◆ **Your task**: The answer should be the exact lines from the line containing "Click the Shut Down icon" through the last line of the material below, with no pictures.

◆ **Source data**:
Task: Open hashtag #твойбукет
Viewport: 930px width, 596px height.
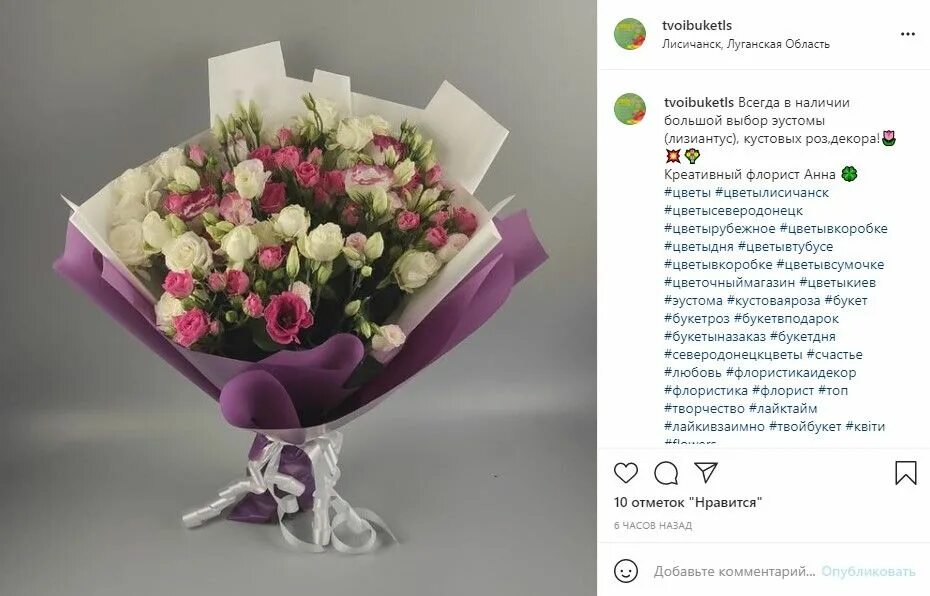Action: pyautogui.click(x=805, y=426)

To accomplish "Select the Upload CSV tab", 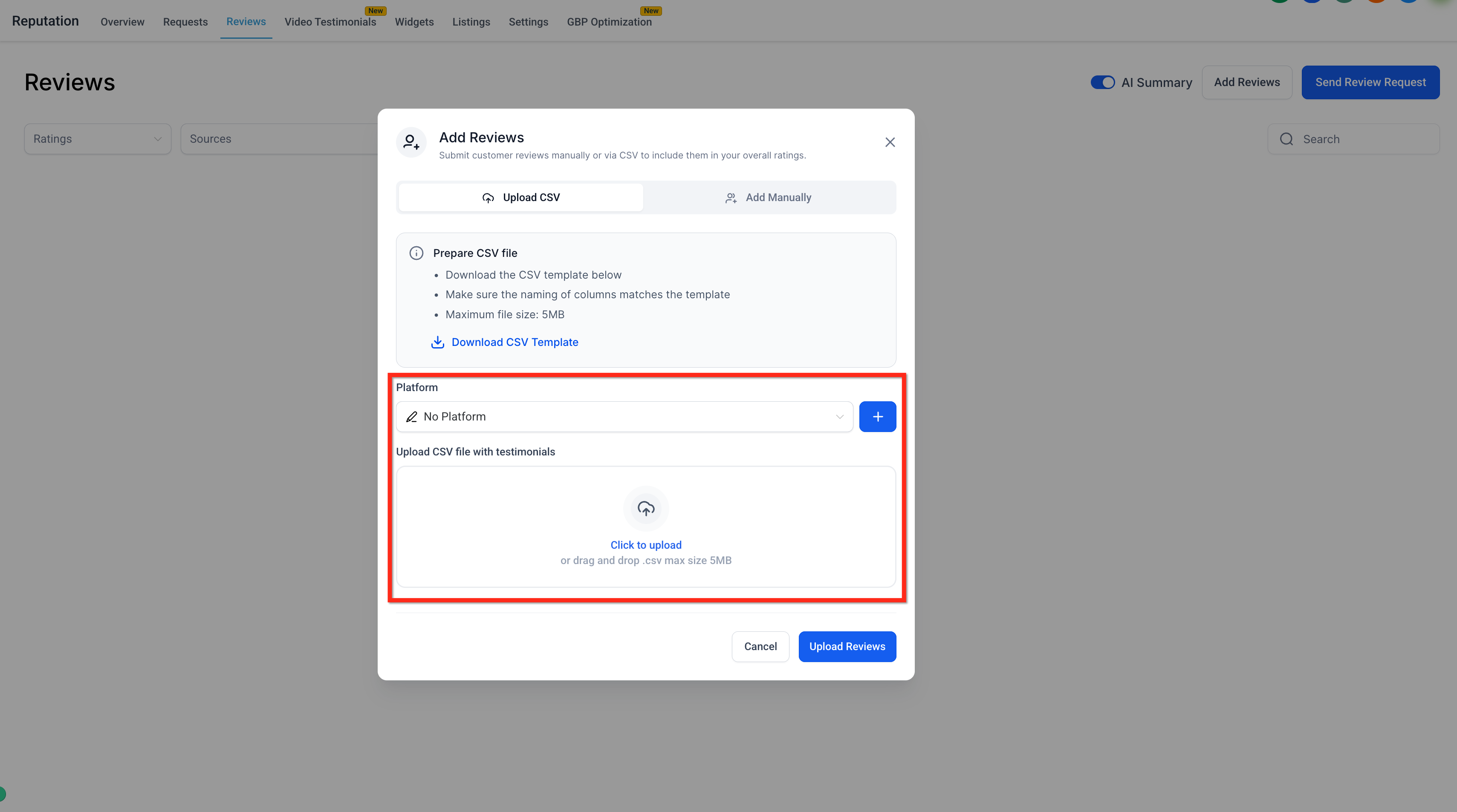I will [x=520, y=197].
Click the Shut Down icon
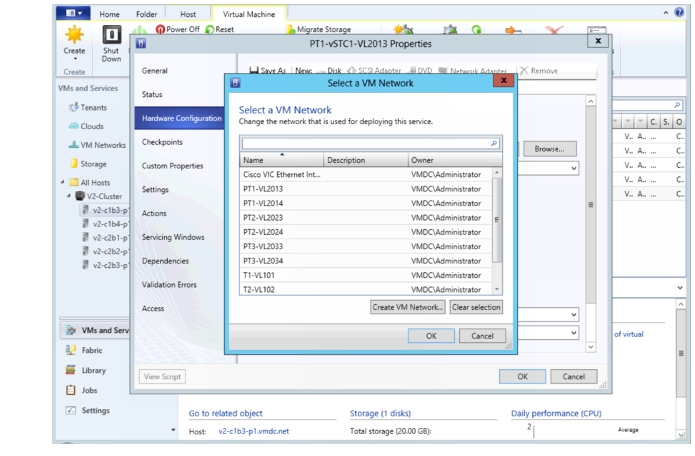 click(x=111, y=34)
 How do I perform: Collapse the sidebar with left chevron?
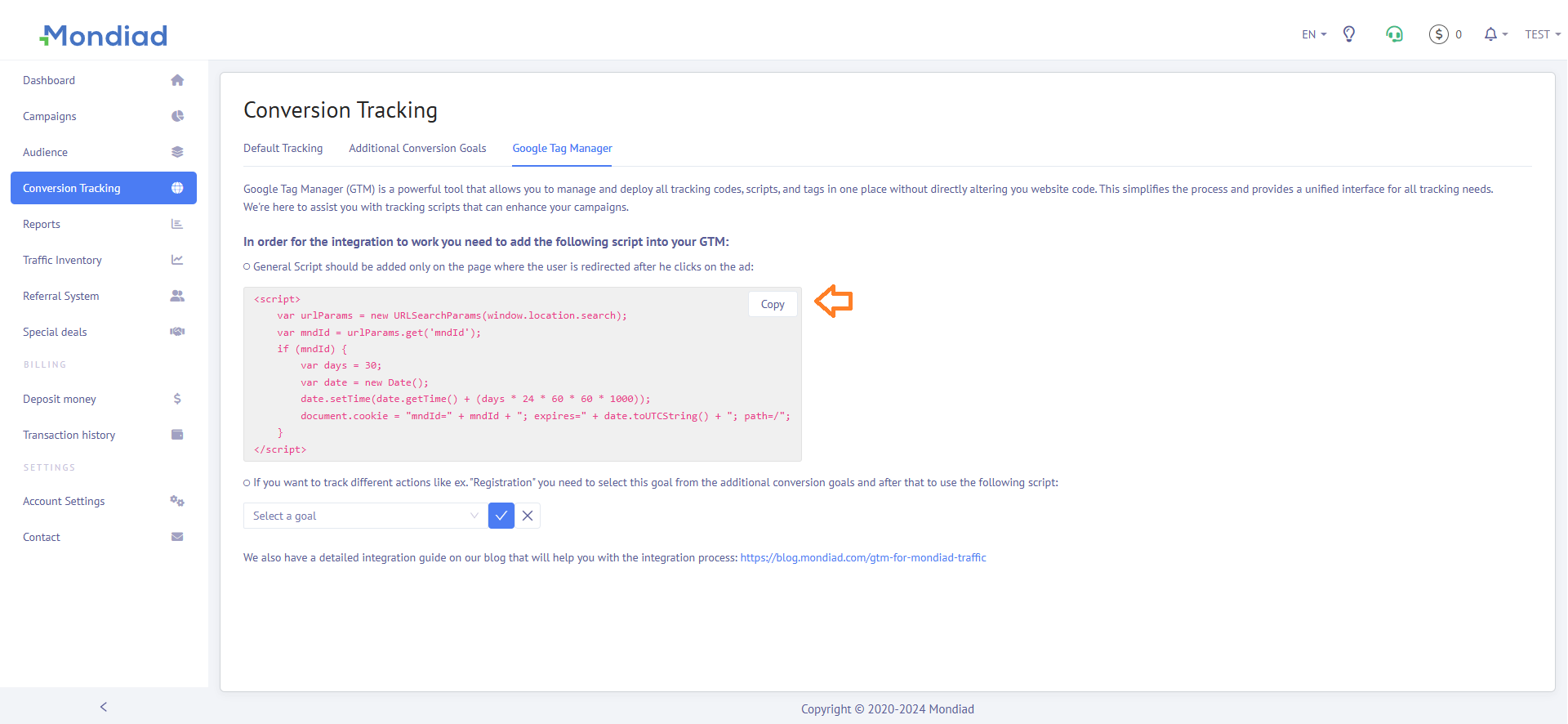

◆ **Problem solution**:
Click the Shut Down icon
 click(x=111, y=34)
 How do I perform: Collapse the sidebar with left chevron?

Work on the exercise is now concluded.